A águia negra dos Césares fulgura...

Tombam muralhas com fragor medonho...

E ele vê desabar o antigo teto

Que o viu nascer, brincar, feliz, risonho...

“Dai-me, Senhor, a morte! — exora o triste;

Pois que perdi o derradeiro afeto:

O teto de meus pais não mais existe...”

IV

Esperança tão vã! Como seus passos

Deter, se ele ouve a maldição fatal,

Ali mesmo partir, entre fracassos,

Das ruínas do teto paternal?

Alucinado, erguendo então os braços,

Num instante de cólera infernal,

Envolve-se das chamas nos baraços,

Como o gênio terrífico do mal...

Em vão! Repele o fogo o filho espúrio

Da Vida, a dardejar, alto e purpúreo,

Em tetânicos vólvulos de horror...

Adeus, Salém! adeus, Salém divina!

Teu filho segue a irrevogável sina

Que lhe impôs Jesus Cristo — o Redentor...

V

Ei-lo que corre agora, desvairado,

Como a fugir da própria sombra, corre,

Certo de que, da morte mesma odiado,

Como um eterno réprobo, não morre...

Da fronte em bagas o suor lhe escorre...

Embora! impele-o para diante o Fado:

Corta cidades, solidões percorre,

Até que chega a Roma o desgraçado...

Mas Roma, entregue ao saque nesse dia,

Com a invasão dos Bárbaros do Norte,

Lavada em pranto e sangue, tripudia...

Então, sem negaceadas esquivanças,

É de ver, como ansioso, busca a morte

Num torvelim de espadas e de lanças...

VI

 — “Enfim! — disse ele, vou morrer!

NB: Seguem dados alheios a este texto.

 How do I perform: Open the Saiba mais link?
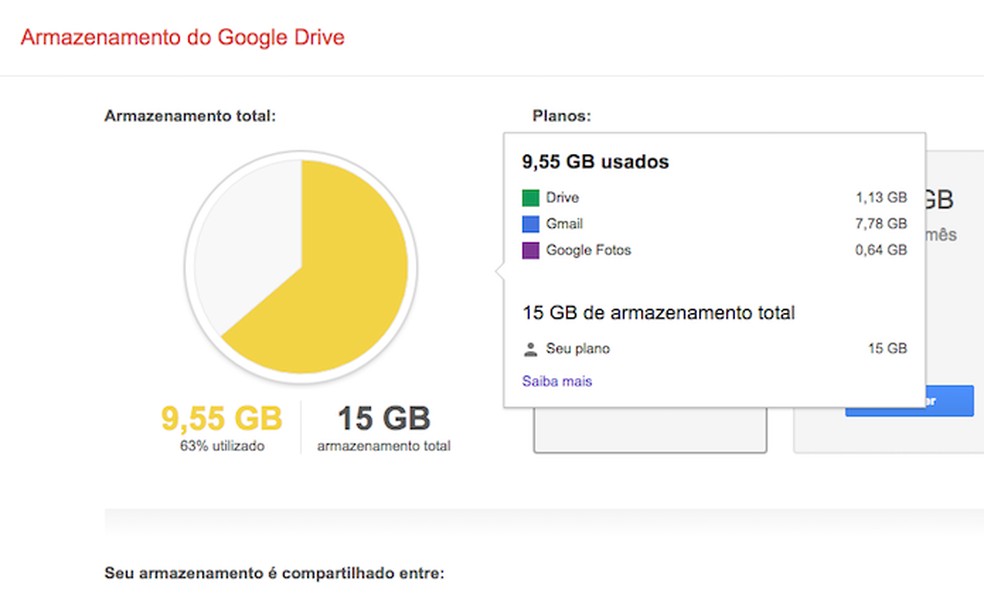[556, 381]
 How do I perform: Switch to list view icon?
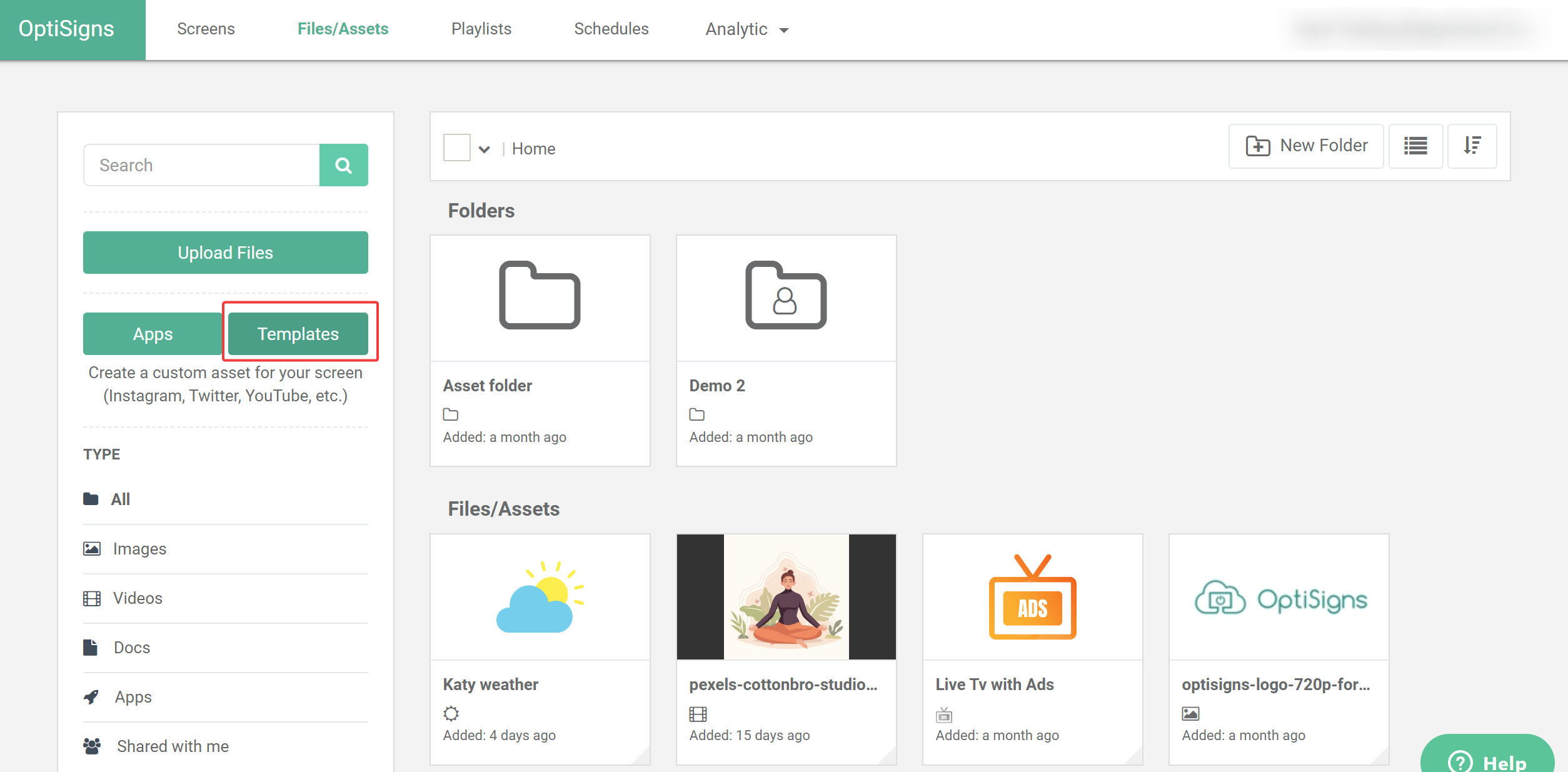click(x=1415, y=146)

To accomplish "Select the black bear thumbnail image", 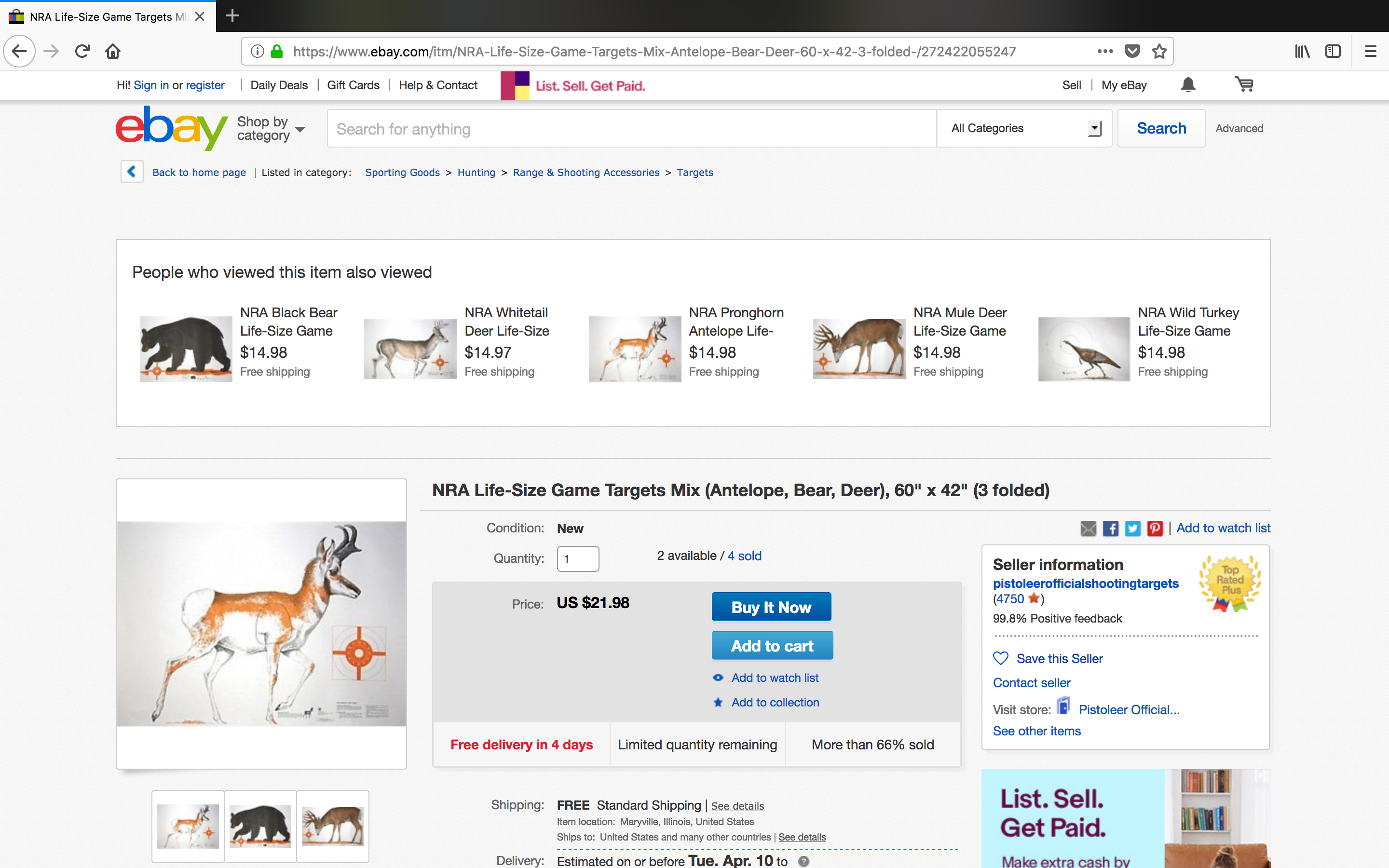I will pos(260,826).
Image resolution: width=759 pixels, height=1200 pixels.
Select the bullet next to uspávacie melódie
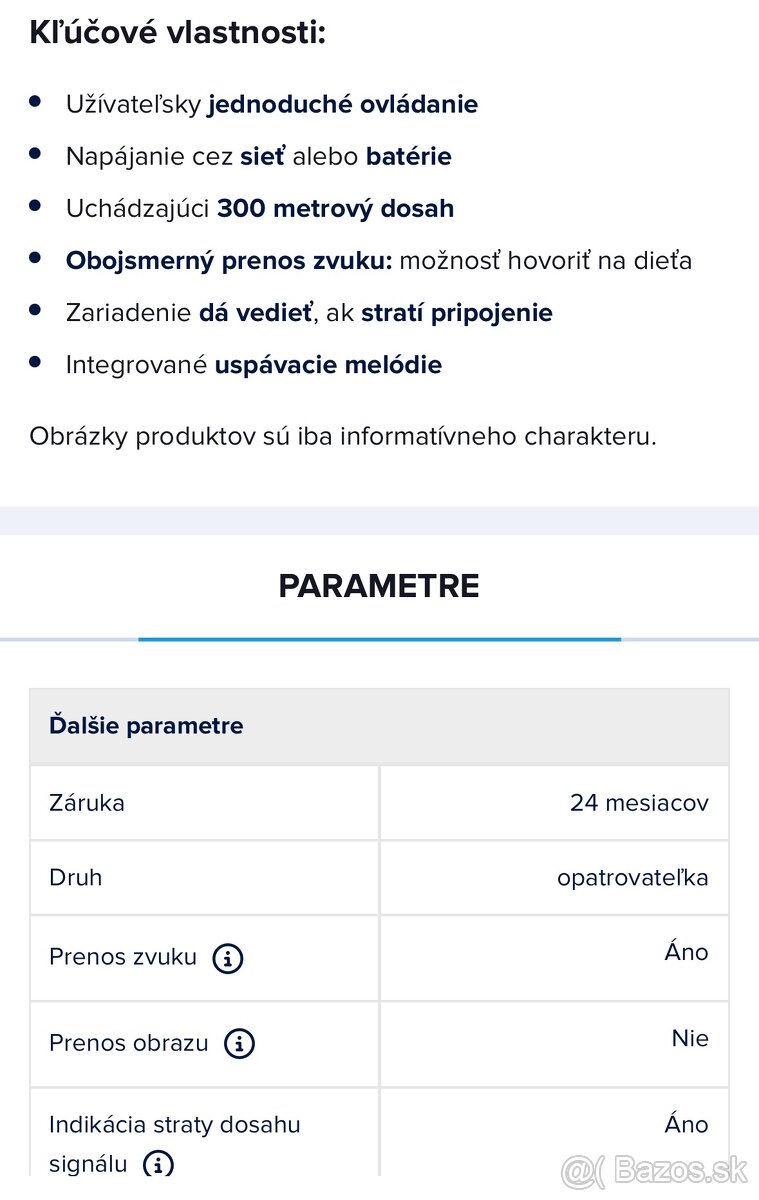click(38, 362)
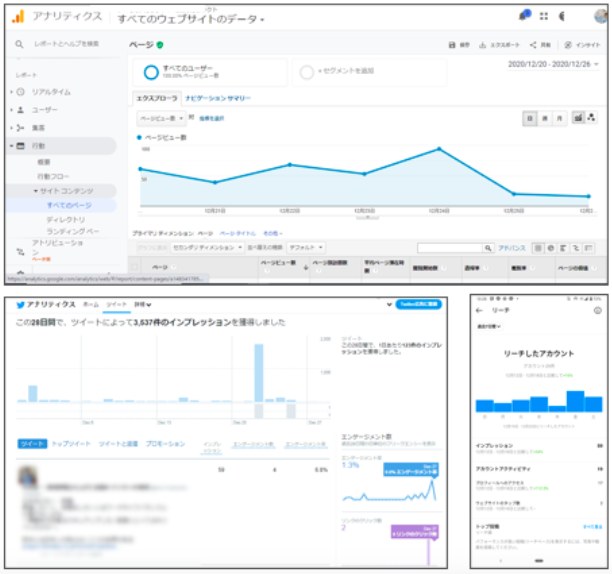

Bendita

A lança que varar meu coração!” —

Espera a morte e, com inveja, fita

Cada guerreiro a escabujar no chão...

Tudo baldado! Porém deixa a avita

Roma envolta de sangue num golfão...

Procura o mar, no mar se precipita,

Mas sobre a praia cospe-o um vagalhão...

Sobe ao Vesúvio e engolfa-se no abismo...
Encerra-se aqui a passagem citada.